» **Task to carry out**
Can you extend the post on teaching a dog the 180 flip in agility, picking up after its final sentence?

» **Passage given**
........

Sunday, April 1, 2012

The 180 Flip

I Googled "dog agility flip" before teaching my class yesterday, and was disappointed that my blog post from last August was the first entry and there wasn't much else out there.  It was a confusing read.  I had not remembered writing about it.  I didn't know much about it when I wrote it.  I'm leaving it up there, not as an April Fool's joke though I felt like a fool re-reading it, but because it has a sense of history.  It shows I'm making progress, and progress comes dropping slowly. It also has a very interesting course map I'd like to set up again.

Now I know more about flatwork, teach it to my dogs much better, and have more to share.  The main thing is that a 180 Flip is a PUSH away from you, and your paths are like 2 candy canes, both curving in the same direction.  It's more than a straight push -- your arm describes a big circle in the air, away from you.

Even puppies love this work and catch on quickly if your motions are precise and treats delicious.  You can do this in your kitchen or living room.  Not much space required.

On the flat, (i.e., no equipment), put 3 treats in each hand.  Stand your dog to your right.  Lead their nose out and away from you, enscribing a big circle, so they make a 180 right turn.  Just after they commit to their turn, you also turn tightly, 180 degrees right.  Do NOT cross the dog's path.  When you are both turned and your dog is now on your left, treat from the left hand.  Walk a few steps forward, luring the dog with the second treat in your left hand.  Lead their nose out and away from you so they make a 180 left turn.  As they turn, you also turn tightly,180 left. When you are both turned and your dog is now on your right, treat from your right hand. 

Repeat this sequence, left turn, right turn, until all your treats are gone.  Praise, tug, play.

Repeat this sequence every day (maybe 2 minutes), increasing the walking distance between turns, walking faster, running.  Lure/treat intermittantly, then quit luring.   Treat intermittantly from your pocket, after 3 or 4 turns.

Intersperse flip flatwork with post turn and pull through flatwork.  This teaches D to watch your body moves carefully.  3-5 minutes a day of this is all you ever need do.  They think it is so much fun.  It's also a great warm-up at trials, something more than just putting D over a jump a few times, and can be used to signal that "the game is on".

When the dog can flip out perfectly 90% of the time, take the skill to the agility equipment.

The most common "on course" flip is shown in the diagram above.  D has to turn away from you to make the tunnel entrance off the dog walk or A-frame.  The treat comes after they complete the tunnel.  First, teach the flip alongside the tunnel (see diagram), both sides.  Then increase the difficulty by adding a contact obstacle.

........

» **Provided material**
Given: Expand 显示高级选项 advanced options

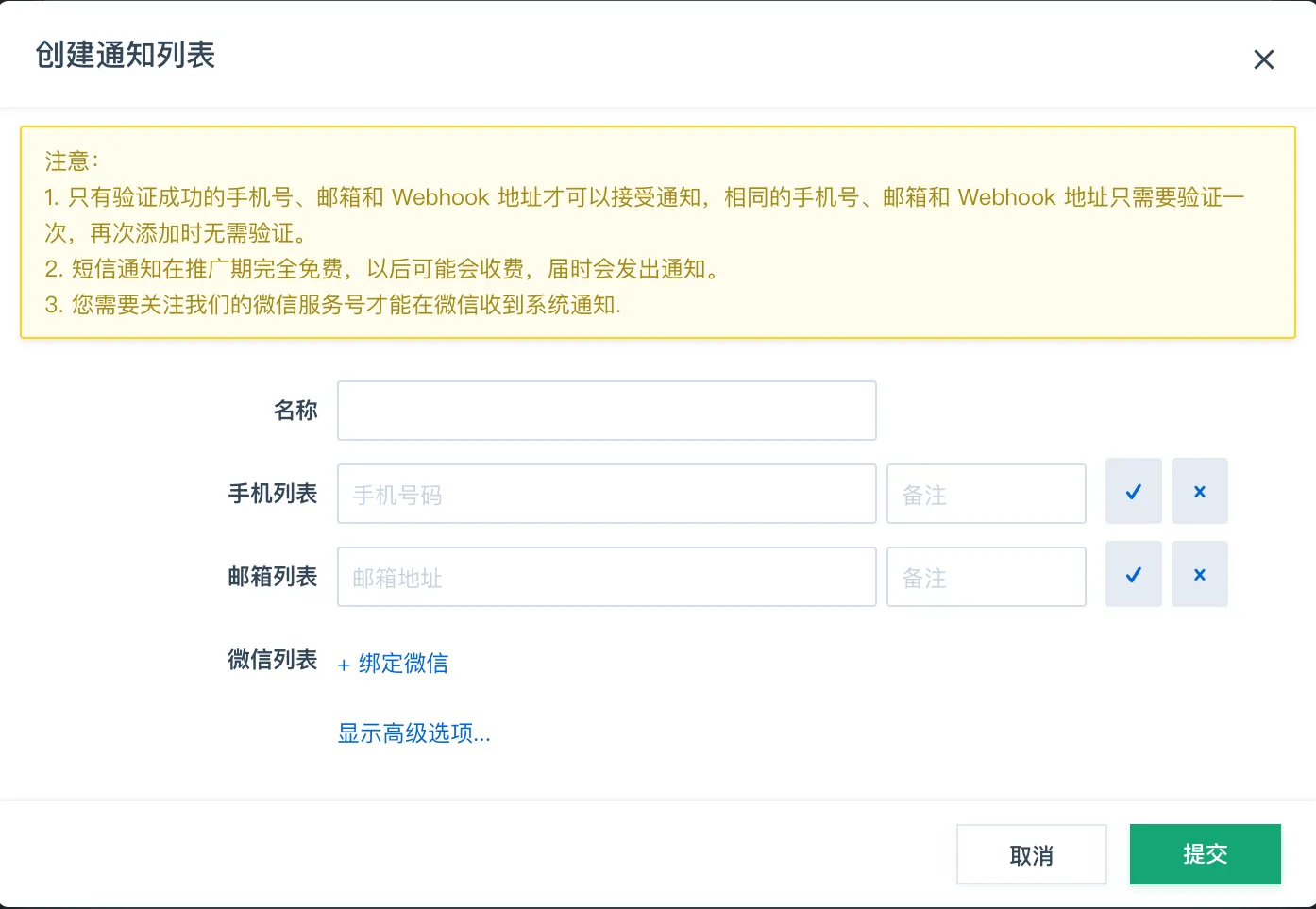Looking at the screenshot, I should [413, 733].
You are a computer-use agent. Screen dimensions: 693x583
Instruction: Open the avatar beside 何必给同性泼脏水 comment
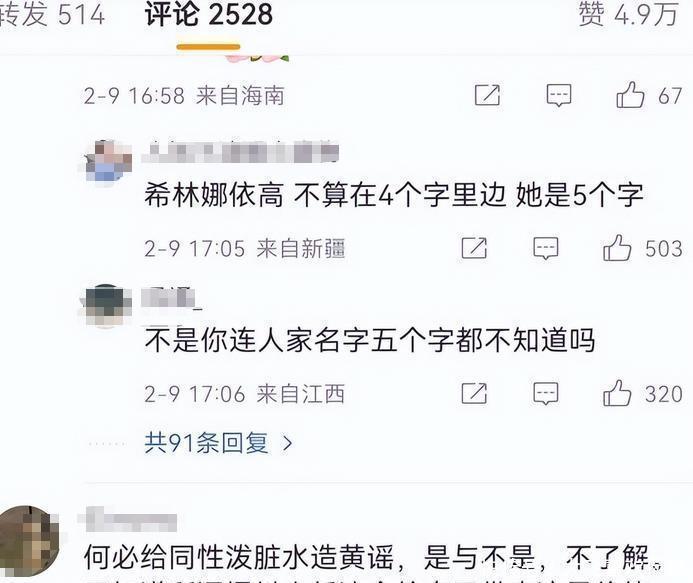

........

» **Result of this exercise**
The 180 flip is also used in other ways by a few distance handlers.  Jane Simmons-Moake can send D ahead 2 jumps, flip them over a 3rd jump and get them coming back in her direction with confidence (see diagram).  Her flips are wild to watch.  She flings her arm out so hard it just about lifts her feet off the ground!  Her forward motion is minimal.

Some bloggers say the flip doesn't work for them.  Instead they cross the arm nearest the dog over across their chest, turn towards the turn. roll their shoulder, decelerate.  Others say this results in pulling the dog in towards them rather than a push away.  I suspect it depends on how the dog is trained to read your signals.

I believe a unique signal for a "flip" is important.  It should not look like anything else.

My dogs do the flatwork flip quite well, and today I taught the move in my Handling Fundamentals class.  All teams seemed to catch onto the flatwork fairly fast.  Taking it to the tunnel worked well.  Taking it to the equipment was quite a bit harder, but I was only demonstrating when the flip could be used on a competition course.  They hadn't practiced it for long enough to master it at a greater distance than a few inches.

The trick is getting the dog's head turning away from you.  The body follows.  The other trick is convincing students to do their flatwork at home.

P.S. Some people call the 180 Flip a rear cross, and use the above described flatwork to teach the rear cross. I do not. To me, a rear cross is NOT when the dog propels his backside from the handlers right to left, nor when the dog ends up on the other side of the handler, but when the handler crosses over the dog's path, behind the dog. Looking at the candy canes above, you can see the handler never crosses the dog's path. Likewise, some call a pull through a front cross. I do not. To my mind, to be a "cross", the dog's path must be crossed, and the cross must be made by the handler. A fine but important distinction, and it may look otherwise, but it should be firmly implanted that dogs are NEVER allowed to make crosses.  All crosses are made by the handler.  What might look like D crossing over in front of H, had better always be H crossing behind D! 

P.P.S.  There are other ways to get to the dog's other side besides crosses, most notably, the "180 flip", and the "pull through" (also a 180 turn).  I call each of these a "change of sides" rather than a "cross", and I hope this clears up a lot of confusion for my students, as it has for me.

P.P. S.  There is also a straight line flip over a jump (without a 180 turn and without any change of sides), but I'm not covering that here.

Upwards and onward!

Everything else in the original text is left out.